2)     Pengalaman  Pemilu 2009 menunjukkan caleg perempuan diperhitungkan – bahkan mampu bersaing dan dipilih – oleh pemilih Indonesia.  Maka partai politik peserta pemilu bertanggung jawab dalam memastikan menguatnya potensi keterpilihan caleg perempuan dari tingkat pusat hingga kabupaten/kota sebagai upaya mengoreksi ketimpangan representasi politik perempuan di lembaga legislatif.
3)     Mendorong agar partai politik peserta pemilu menerapkan tindakan afirmatif di internal partainya untuk meningkatkan angka keterpilihan perempuan, dengan cara: (a) mengidentifikasi wilayah mana saja yang tinggi suara untuk caleg perempuan berdasarkan basis perolehan suara partai pada pemilu lalu, (b) penempatan caleg perempuan dalam Daftar Calon pada urutan dan wilayah potensial terpilih.
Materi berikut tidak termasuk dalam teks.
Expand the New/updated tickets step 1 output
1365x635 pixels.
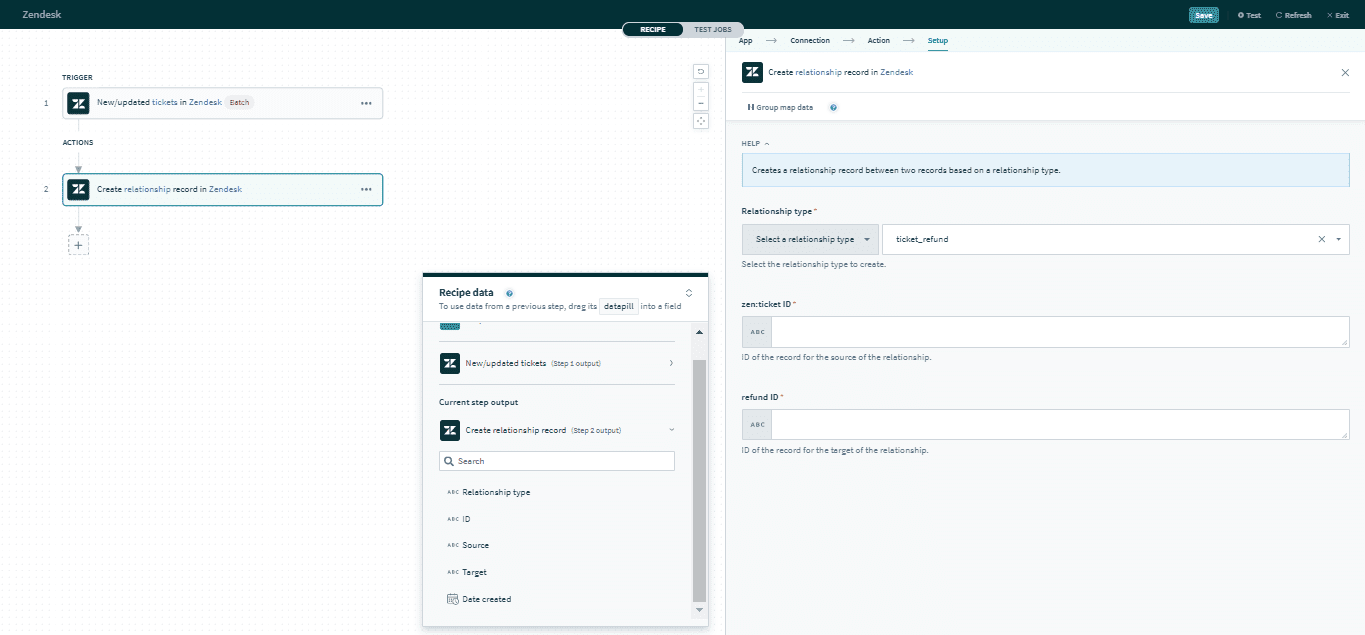click(672, 363)
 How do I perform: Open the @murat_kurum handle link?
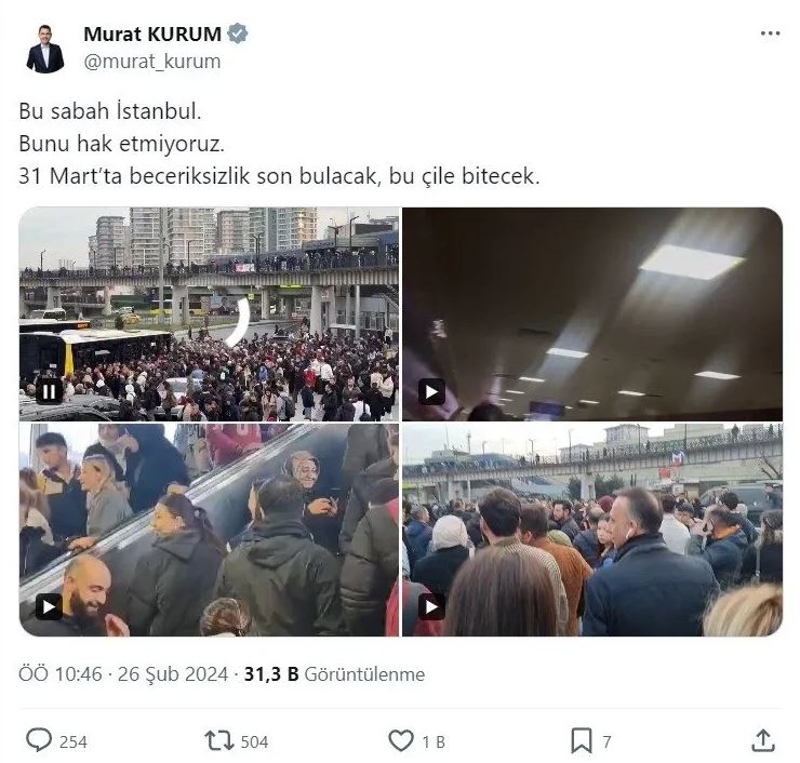[152, 62]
4)     Mendorong bidang pemberdayaan perempuan partai politik untuk memperkuat sinergitas dengan organisasi masyarakat, aktivis masyarakat sipil, dan komunitas/kelompok perempuan hingga tingkat akar rumput dalam upaya mendorong partai politik untuk mencalonkan perempuan yang memiliki potensi kapabilitas dan jaringan akar rumput di wilayah basis kekuatannya.